# Blyxa japonica flower



## Intros (Apr 26, 2006)

Since some of the branches of my Blyxa japonica in a small aquarium reached the water surface, I've got some nice and delicate small flowers. I tried a shot and with some luck I can show you this:


----------



## John N. (Dec 11, 2005)

That's an awesome, and rare photo (for me) to see. You don't often get the chance to see Blyxa japonica flower. Thanks for sharing.

-John N.


----------



## slickwillislim (Oct 11, 2005)

I don't think I have seen a blyxa flower before. Great picture.


----------



## Yoshi (Apr 7, 2007)

Beautiful... thanks for sharing!


----------



## Blacksunshine (Aug 11, 2006)

Nice! I had some of my B. J. flower on me when I left it floating after a trim.
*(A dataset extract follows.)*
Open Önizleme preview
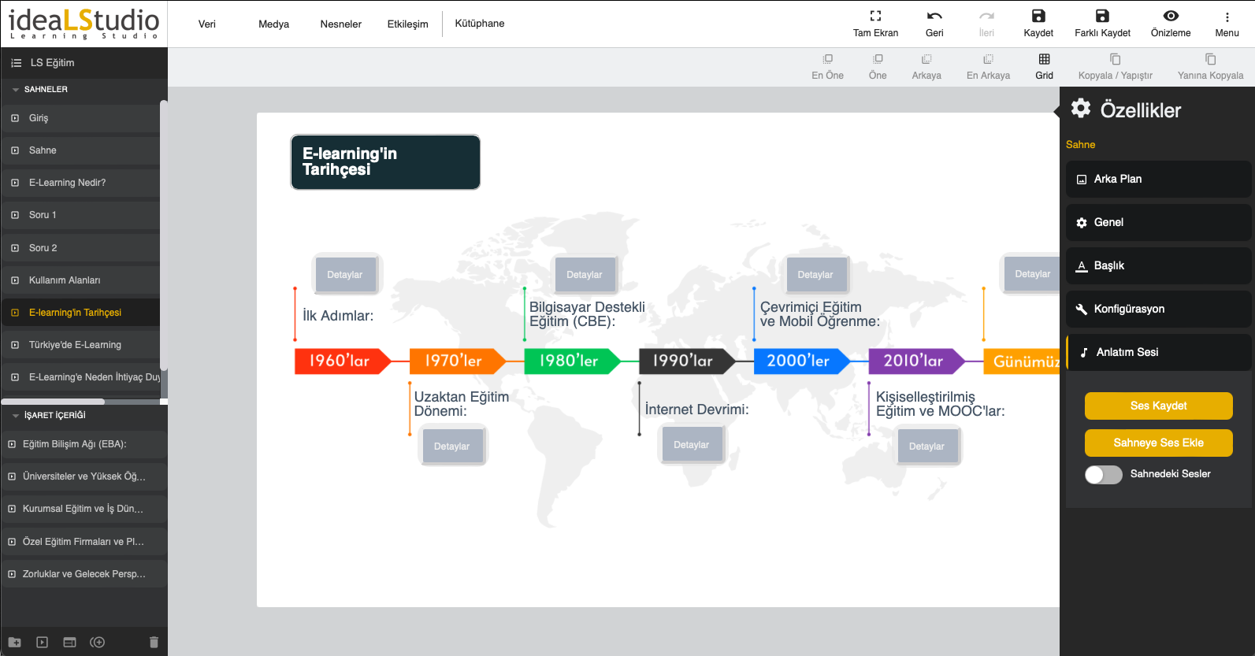The image size is (1255, 656). (x=1171, y=17)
I was also surprised to see it because I've not heard of anyone mentioning that it was a flowering plant.


----------



## Intros (Apr 26, 2006)

I saw many times underwater small (2-3mm) bulbs at the edge of a few cm stems without leaves, "preparing" a flower, but never bloomed underwater, only this time when those small bulbs were at the surface generated the flower.


----------



## sandyyu (Oct 10, 2007)

wowowowowowow

so nice...


----------



## cynkatt (Nov 10, 2007)

wow is that ever pretty, do u have to have an open top with suspended lighting for that type of plant?


----------



## trenac (Jul 16, 2004)

Never knew this, very nice shot. I personally never experienced this with my Blyxa j.


----------



## iORi (Jun 25, 2007)

nice!


----------



## hooha (Apr 21, 2005)

get a paintbrush or q-tip and try to cross-pollinate the flowers....I've heard that Blyxa species are easy to propogate sexually.

Nice job


----------